Methods: Analytical validation of the stair climbing algorithm relied on sensor data acquired from the ankle worn device in the clinic in 5 DMD patients. Clinical validation relied on functional tests performed in clinic with 46 ambulant DMD patients including the 6 Minute Walk Test (6MWT), North Star Ambulatory Assessment scale (NSAA) and 4 Stair Climb Test (4SCT), as well as during normal daily living.
Results: We explored the utility of the algorithm to detect stair climbing variables in 46 ambulant DMD patients (age: 4.8 to 14.5 years; Mean (SD): 6MWT: 349 meters (53); NSAA: 23.4 (5.4); 4SCT: 4.51 seconds (2.25)).
The stair reconstruction algorithm showed good accuracy at detecting stairs and stair height (median error approximately 1cm). SCV50C (median Stair Climbing Velocity) is correlated with 4SCT (Spearman=(-)0.79 [95% CI (-)0.88 – (-)0.62]). Strong internal reliability was found for SCV50C (ICC=0.93 [95% CI 0.87-0.96]). SCV50C presented a low MDC of 0.04.

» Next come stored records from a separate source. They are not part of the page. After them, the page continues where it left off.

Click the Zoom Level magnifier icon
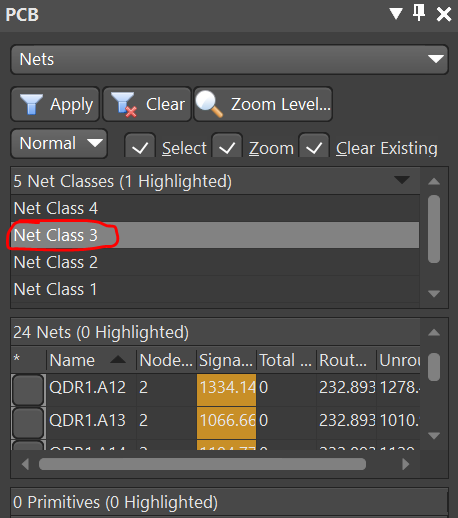Viewport: 458px width, 518px height. pyautogui.click(x=209, y=104)
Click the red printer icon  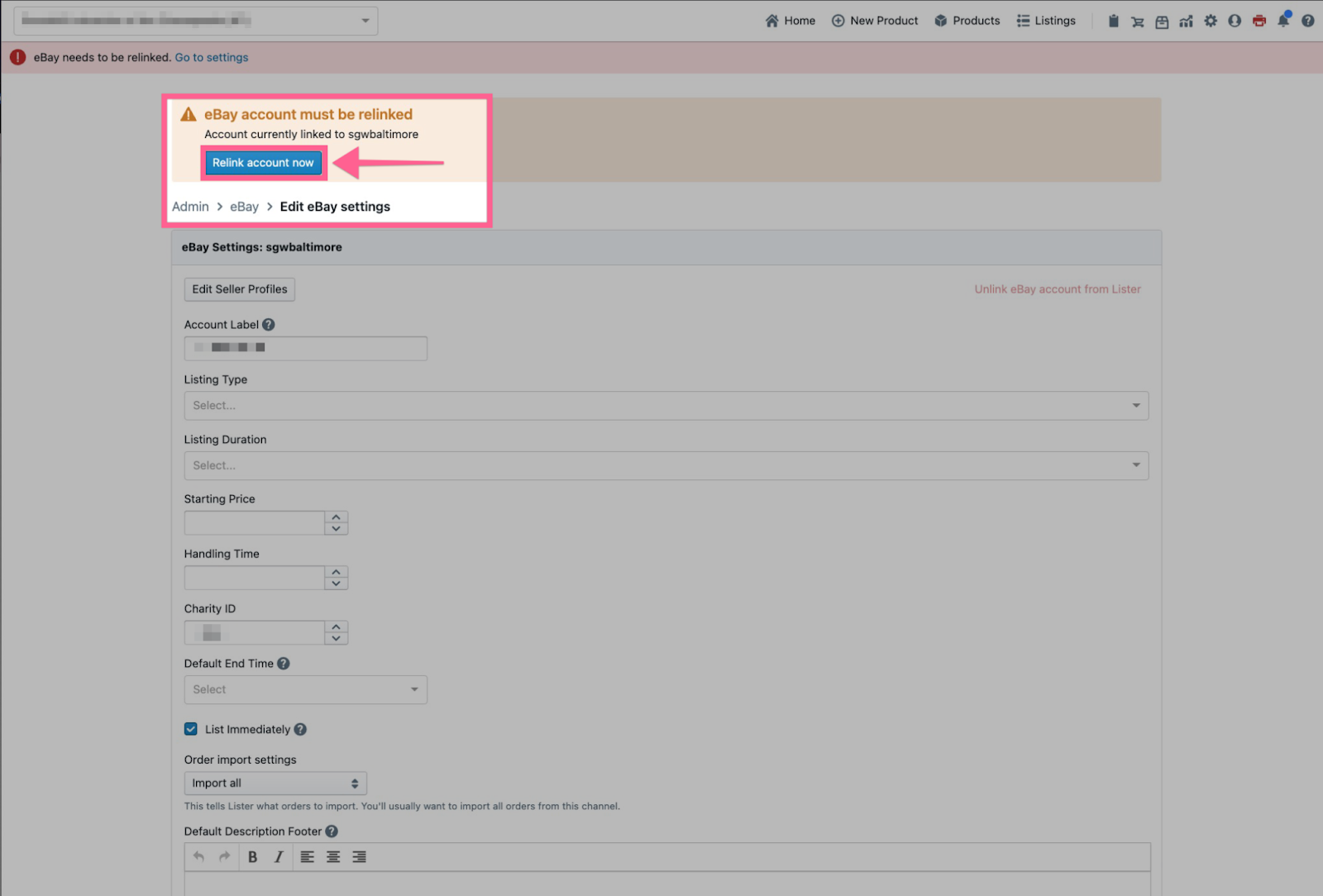[1259, 21]
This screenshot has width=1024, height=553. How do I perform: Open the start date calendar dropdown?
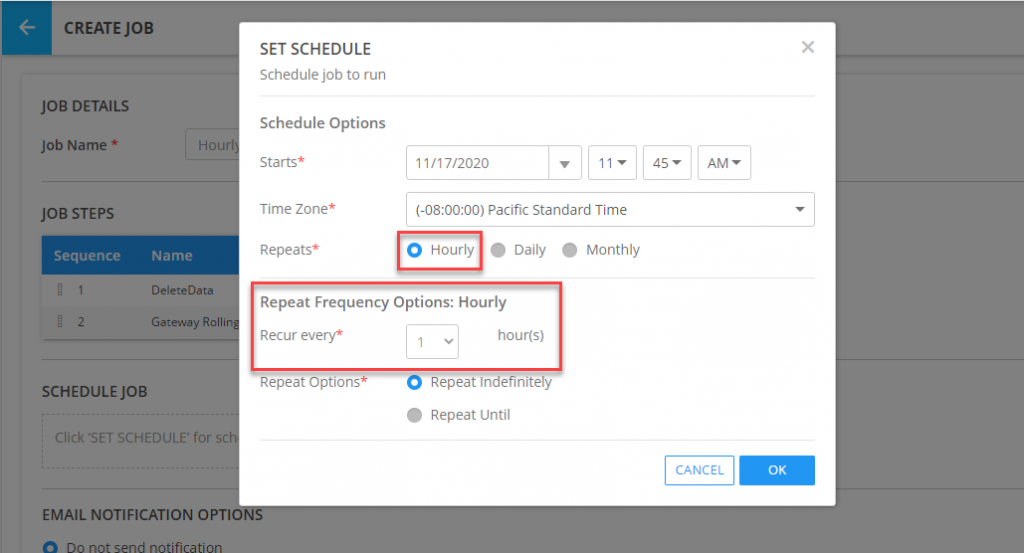(565, 163)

Conclusions: These results validate the accurate performance of Stair Climbing reconstruction algorithm computed from data acquired by an ankle-worn sensor in DMD patients during normal daily living. The SCV50C variable shows excellent internal reliability and transversal correlation with the gold standard 4-stair climb test. Longitudinal data will further define the optimal stair-related variable in DMD.